YOUR GOAL —
The expected output is the first line of the data below and every line after it, up to and including the line containing "The image size is (1919, 1079).", each reproduced exactly.

● ● ● ●

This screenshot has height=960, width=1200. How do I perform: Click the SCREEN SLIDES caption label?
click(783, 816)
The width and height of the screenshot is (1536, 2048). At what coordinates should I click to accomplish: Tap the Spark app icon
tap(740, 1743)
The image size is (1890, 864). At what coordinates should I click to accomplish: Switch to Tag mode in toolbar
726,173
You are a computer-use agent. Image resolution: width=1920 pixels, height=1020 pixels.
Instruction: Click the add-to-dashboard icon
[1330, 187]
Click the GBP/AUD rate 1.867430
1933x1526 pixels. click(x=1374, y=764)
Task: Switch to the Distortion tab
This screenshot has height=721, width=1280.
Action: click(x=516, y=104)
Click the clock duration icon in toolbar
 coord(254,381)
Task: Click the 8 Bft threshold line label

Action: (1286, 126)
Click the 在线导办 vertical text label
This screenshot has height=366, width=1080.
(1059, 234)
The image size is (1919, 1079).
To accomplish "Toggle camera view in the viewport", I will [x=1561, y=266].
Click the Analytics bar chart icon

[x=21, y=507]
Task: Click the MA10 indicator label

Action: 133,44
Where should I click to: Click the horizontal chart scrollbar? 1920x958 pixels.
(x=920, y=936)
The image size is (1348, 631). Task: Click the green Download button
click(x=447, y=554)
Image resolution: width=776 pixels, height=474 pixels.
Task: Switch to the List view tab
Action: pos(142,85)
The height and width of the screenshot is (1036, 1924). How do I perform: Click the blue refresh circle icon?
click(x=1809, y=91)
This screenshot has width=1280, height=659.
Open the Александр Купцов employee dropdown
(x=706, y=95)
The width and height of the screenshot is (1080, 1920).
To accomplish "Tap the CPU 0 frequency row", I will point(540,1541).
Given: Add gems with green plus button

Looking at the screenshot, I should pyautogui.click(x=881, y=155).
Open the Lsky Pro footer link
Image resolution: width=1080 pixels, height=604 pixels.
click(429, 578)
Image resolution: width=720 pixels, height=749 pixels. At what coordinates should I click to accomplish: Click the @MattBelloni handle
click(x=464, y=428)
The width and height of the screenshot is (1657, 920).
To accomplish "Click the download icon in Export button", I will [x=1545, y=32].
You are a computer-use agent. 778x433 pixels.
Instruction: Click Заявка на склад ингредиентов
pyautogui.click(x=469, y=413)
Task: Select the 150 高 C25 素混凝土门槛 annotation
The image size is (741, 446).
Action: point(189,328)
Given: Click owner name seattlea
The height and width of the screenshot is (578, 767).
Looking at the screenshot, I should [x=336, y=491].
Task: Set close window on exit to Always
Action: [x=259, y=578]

● ● ● ●

WORKED SOLUTION —
This screenshot has height=960, width=1200. How do I perform: Click the SCREEN SLIDES caption label?
click(783, 816)
The width and height of the screenshot is (1536, 2048). At what coordinates should I click to accomplish: Tap the Spark app icon
tap(740, 1743)
The image size is (1890, 864). At what coordinates should I click to accomplish: Switch to Tag mode in toolbar
726,173
You are a computer-use agent. Image resolution: width=1920 pixels, height=1020 pixels.
Instruction: Click the add-to-dashboard icon
[1330, 187]
Click the GBP/AUD rate 1.867430
1933x1526 pixels. click(x=1374, y=764)
Task: Switch to the Distortion tab
This screenshot has height=721, width=1280.
Action: click(x=516, y=104)
Click the clock duration icon in toolbar
 coord(254,381)
Task: Click the 8 Bft threshold line label

Action: (1286, 126)
Click the 在线导办 vertical text label
This screenshot has height=366, width=1080.
(1059, 234)
The image size is (1919, 1079).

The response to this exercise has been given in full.